Task to carry out:
Across the entries below, how many lines have the word "Share" in them? Respond with only the number.

Material shown section start

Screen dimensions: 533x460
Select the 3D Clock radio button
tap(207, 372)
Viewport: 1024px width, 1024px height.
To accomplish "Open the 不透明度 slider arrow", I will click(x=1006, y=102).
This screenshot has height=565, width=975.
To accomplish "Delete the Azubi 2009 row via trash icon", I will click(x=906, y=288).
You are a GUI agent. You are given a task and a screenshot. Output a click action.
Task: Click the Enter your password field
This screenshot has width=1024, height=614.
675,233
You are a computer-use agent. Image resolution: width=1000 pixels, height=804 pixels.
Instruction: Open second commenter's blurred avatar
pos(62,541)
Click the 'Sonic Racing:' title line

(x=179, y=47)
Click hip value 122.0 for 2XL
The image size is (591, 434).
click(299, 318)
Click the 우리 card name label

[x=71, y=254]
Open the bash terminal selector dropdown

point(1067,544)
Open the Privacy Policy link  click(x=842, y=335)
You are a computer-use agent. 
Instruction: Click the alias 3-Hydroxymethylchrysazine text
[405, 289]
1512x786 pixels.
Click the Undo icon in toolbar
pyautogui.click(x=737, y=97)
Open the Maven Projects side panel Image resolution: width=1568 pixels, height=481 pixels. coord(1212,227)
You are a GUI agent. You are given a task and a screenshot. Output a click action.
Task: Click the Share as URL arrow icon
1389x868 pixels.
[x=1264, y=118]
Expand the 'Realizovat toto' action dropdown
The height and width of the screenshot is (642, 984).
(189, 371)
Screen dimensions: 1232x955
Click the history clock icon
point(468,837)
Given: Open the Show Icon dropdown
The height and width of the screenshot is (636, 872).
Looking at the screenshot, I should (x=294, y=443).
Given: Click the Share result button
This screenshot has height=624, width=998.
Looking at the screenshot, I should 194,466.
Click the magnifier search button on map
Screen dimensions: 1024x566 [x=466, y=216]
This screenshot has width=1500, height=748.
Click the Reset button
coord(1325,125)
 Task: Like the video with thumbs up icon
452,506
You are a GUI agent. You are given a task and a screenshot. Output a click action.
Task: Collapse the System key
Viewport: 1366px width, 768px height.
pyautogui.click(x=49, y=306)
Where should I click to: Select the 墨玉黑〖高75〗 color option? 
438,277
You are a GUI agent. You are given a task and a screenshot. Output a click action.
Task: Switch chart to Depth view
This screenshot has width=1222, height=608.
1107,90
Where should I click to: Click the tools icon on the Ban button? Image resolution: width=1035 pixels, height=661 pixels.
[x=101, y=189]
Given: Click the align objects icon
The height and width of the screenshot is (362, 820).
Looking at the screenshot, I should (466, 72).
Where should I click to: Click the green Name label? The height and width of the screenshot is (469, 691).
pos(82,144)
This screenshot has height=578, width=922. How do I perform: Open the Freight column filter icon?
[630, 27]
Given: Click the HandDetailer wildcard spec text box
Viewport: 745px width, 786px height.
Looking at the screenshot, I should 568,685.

Material shown section end

Written answer:
2